Warning: This glorified scrapbook of a post is under heavy construction.
So this is closely related to Tang and to denotational semantics.
fib : Int -> Int fib 0 = 1 fib 1 = 1 fib n = fib (n - 1) + fib (n - 2)
My issue with conventional programming languages (well, one of the issues), is that when you define a function, or any expression, really, the way to compute that expression is implicitly a part of what you’ve written, whether you like it or not. For example, there may be a plethora of ways to compute
fib 5: you could interpret the definition you’ve given, you could compile it to another language (such as x86 intstructions) with or without optimisations, those optimisations could add memoisation or significantly transform the implementation, both interpretation and execution could be parallelised, or even distributed over a network, you could compile the implementation to compute shaders which you would then execute on a GPGPU, you could synthesise hardware instructions that configure an FPGA to implement this function, etc. However, in a conventional programming language, you don’t have control over such things, the best you can do is pass some oxygen (
-O2) on the command line to tell the black-box compiler to try harder to come up with something that will hopefully run a little faster. Needless to say, oxygen won’t introduce any parallelism or distribution or GPGPU programming or hardware synthesis, it will just attempt a few transformations which you can’t specify1 guided by heuristics you don’t even see and give you an executable that’s very difficult to analyse any further.

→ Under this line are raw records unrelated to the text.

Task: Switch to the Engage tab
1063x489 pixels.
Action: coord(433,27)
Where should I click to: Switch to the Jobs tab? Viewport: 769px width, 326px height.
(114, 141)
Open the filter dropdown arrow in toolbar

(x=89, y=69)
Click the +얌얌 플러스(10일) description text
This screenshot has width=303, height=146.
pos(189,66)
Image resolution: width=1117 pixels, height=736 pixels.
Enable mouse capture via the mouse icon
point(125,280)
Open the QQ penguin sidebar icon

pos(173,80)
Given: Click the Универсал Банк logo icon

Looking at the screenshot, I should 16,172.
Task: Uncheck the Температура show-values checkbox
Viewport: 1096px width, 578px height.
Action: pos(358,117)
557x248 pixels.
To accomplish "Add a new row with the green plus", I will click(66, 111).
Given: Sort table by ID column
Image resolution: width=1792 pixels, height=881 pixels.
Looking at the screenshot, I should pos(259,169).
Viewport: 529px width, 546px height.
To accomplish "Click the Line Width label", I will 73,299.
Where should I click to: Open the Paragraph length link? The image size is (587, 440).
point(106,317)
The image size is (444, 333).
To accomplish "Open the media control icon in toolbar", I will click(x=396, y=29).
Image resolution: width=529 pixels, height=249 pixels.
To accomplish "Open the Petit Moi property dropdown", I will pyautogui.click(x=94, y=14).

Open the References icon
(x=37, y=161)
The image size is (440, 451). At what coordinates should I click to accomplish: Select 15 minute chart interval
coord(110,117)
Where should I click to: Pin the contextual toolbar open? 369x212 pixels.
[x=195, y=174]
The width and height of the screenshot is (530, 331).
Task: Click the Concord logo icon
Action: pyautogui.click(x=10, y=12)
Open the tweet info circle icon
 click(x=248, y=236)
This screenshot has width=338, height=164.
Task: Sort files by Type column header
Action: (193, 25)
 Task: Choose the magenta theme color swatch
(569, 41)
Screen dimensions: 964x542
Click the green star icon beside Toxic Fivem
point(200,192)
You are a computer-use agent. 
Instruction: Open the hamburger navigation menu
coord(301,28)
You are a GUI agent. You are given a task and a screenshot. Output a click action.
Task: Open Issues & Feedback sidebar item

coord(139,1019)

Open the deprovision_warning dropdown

Dependent type systems let you use strong equational theories to reason about and transform your programs within the language itself.
two sides of the same coin:
- analysis/inference derives high-level properties from concrete implementations
- synthesis derives concrete implementations from high-level properties
there are pros and cons to both:
- concrete implementations are tied to the host model of computation, which makes them actually runnable – you can invoke an implementation (perhaps after compiling it to some lower-level language) to evaluate the function at a given point
- but concrete implementations are difficult to reason about, and, as a result, difficult to optimise. When a programmer uses a function, they don’t reason about its implementation, but about its interface. In good languages, this interface is exactly the type of the function. Sadly, there are no good languages, though whether this is something the languages themselves should be blamed for is questionable.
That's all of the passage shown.